To enable updating machine learning model parameters in the generated code, you need to configure the coder attributes of the parameters before generating code. The coder attributes of parameters are dependent on each other, so the software stores the dependencies as configuration constraints. If you modify the coder attributes of a parameter by using a coder configurer, and the modification requires subsequent changes to other dependent parameters to satisfy configuration constraints, then the software changes the coder attributes of the dependent parameters.

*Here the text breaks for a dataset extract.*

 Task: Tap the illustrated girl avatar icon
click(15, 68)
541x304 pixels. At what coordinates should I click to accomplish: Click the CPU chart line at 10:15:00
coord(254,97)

The verbosity level determines whether or not the software displays notification messages for these subsequent changes.

After creating the coder configurer configurer, you can modify the verbosity level by using dot notation.

configurer.Verbose = false;

Example: 'Verbose',false

Data Types: logical

Predictor data observation dimension, specified as the comma-separated pair consisting of 'ObservationsIn' and either 'rows' or 'columns'. If you set 'ObservationsIn' to 'columns', then the predictor data X must be oriented so that the observations correspond to columns.

Note

The 'columns' option is available only for linear models and ECOC models with linear binary learners.

Example: 'ObservationsIn','columns'

Output Arguments

collapse all

Coder configurer of a machine learning model, returned as one of the coder configurer objects in this table.

ModelCoder Configurer Object
Binary decision tree for multiclass classificationClassificationTreeCoderConfigurer
SVM for one-class and binary classificationClassificationSVMCoderConfigurer
Linear model for binary classificationClassificationLinearCoderConfigurer
Multiclass model for SVMs and linear modelsClassificationECOCCoderConfigurer
Binary decision tree for regressionRegressionTreeCoderConfigurer
Support vector machine (SVM) regressionRegressionSVMCoderConfigurer
Linear regressionRegressionLinearCoderConfigurer

Use the object functions and properties of a coder configurer object to configure code generation options and to generate C/C++ code for the predict and update functions of the machine learning model.